SP Let’s start with something we agree on. There’s not much to fault about Ferrari’s current range of cars, is there?
PH No, they’re fabulous. That’s why we filled last month’s magazine with them. They look and sound and go and handle better than ever. They’re better-made and more usable. Heck, even the ones that have been criticised as off-brand - FF, Cali - are far and away the raciest cars of their kind.
SP But you must admit some of Ferrari’s wider business activities have more than a whiff of Stilton about them. There are now some two dozen Ferrari stores around the world, flogging everything from Prancing Horse-branded leather jackets to bathing shorts to domino sets to cigar boxes to carbon-fibre photo frames and any other Maranello-infested nonsense you can imagine. There’s even - and I’m not making this up - a rosso corsa Ferrari hatbox, yours for £238. Shipping not included. Anyone who buys a rosso corsa Ferrari hatbox is not someone I want to have a drink with.
PH Unless it’s their round.
SP Or how about the must-have ‘F1 Pad Line’ charm? Yep, it’s a pendant, to hang from a necklace or somesuch, in the shape of an F1 steering wheel. At a competitive £106, it’s the perfect way to say to your other half: “I love you, but not as much as I love F1 steering wheels.”
PH OK, you’ve sniffed out the crap. It does exist in the Ferrari Store. But, to be honest, there’s less of it every year. Most of the stuff they sell is branded clothing and watches, just like Porsche and Aston and every other big brand. For myself, I wouldn’t be seen dead wearing Ferrari-branded leisurewear, but then I don’t care for anything conspicuously logo’d. But this is 2014 and most people don’t think that way. People want their choices validated by having a large square footage of brand. This is ‘brand’ not just in the modern definition of the symbol and spirit of a commercial entity, but in its more primitive sense of a stamp of ownership. Just as a rancher would buy and mark his herd of cattle, Ferrari has gained ownership of its followers. That is Ferrari’s brilliance.
SP Thing is, I’m not against merchandise per se, but you have to concede that selling a Ferrari race-suit Babygro might undermine the exclusivity of Maranello’s road cars.

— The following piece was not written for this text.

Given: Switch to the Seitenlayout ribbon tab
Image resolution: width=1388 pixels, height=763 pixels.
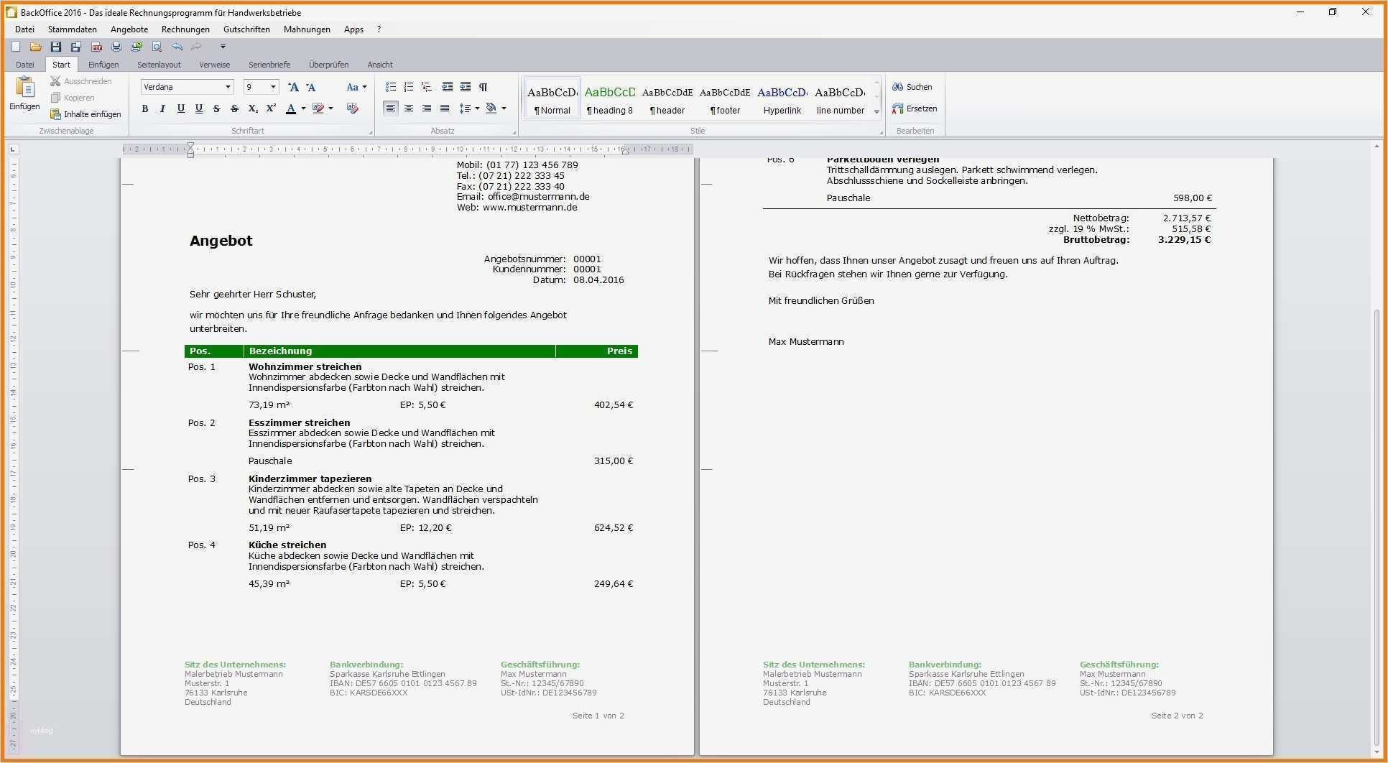Looking at the screenshot, I should [159, 65].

PH The road cars have little to do with it. People aren’t wearing Ferrari T-shirts to align themselves with an expensive road-car manufacturer, but with a sports outfit. It’s like wearing Manchester United gear.
SP Ferrari has a football team?
PH No, it has an F1 team. See, if the race team has supporters, and they promote the team through their leisurewear, that doesn’t just feed profits to Ferrari through selling the clothes. It also provides a long-term marketing lever, because the visibility of the Ferrari name is raised, and the promotion of the road cars is accomplished with a lower budget. That leaves more to spend on engineering. And by making its merchandise reassuringly expensive, Ferrari is making sure it’s promoted only on the burnished bodies of a suitably wealthy and brand-aligned clientele. The lumpen poor are excluded from wearing the Prancing Horse.

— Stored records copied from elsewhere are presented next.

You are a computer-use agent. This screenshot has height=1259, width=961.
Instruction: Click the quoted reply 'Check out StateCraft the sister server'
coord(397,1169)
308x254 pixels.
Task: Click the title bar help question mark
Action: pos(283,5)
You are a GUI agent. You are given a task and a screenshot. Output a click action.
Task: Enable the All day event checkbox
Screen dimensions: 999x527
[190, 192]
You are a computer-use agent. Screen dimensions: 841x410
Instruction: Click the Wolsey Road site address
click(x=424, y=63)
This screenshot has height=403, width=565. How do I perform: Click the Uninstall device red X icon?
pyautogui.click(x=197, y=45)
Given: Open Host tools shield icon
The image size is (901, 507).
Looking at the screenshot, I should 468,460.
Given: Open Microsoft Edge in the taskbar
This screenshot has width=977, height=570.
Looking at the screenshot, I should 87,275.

SP Pretty zealously excluded. Don’t I remember a story of Ferrari buying up truckloads of counterfeit Prancing Horse merch, spreading it all out on the road and running it over with a steamroller? Did that really happen?
PH Many years ago. But diplomacy was never Maranello’s strong suit. Their lawyers recently smothered someone’s Ferrari Facebook fan page that had taken years to build.
SP Not much evidence of levity or humour, is there? Unless, that is, Ferrari World Abu Dhabi is the finest practical joke of the decade. Have you seen this place? Yes, it’s a theme park - the world’s largest indoor theme park, no less - entirely dedicated to the wonder of all things Prancing Horse. You can - and believe me, researching this caused me actual physical pain - take a trip on the Speed of Magic 4D fantasy dreamscape ride, and ‘go in search of Nello, a mischievous little driver’. Maximum speed 5mph. Or how about Tyre Twist, where you take a seat inside one of Ferrari’s ‘F1 inspired tyres’ and hold on tight? It’s the traditional teacup ride with a brand-defiling twist! And when you can take no more excitement, go stuff your face at the Ristorante Cavallino.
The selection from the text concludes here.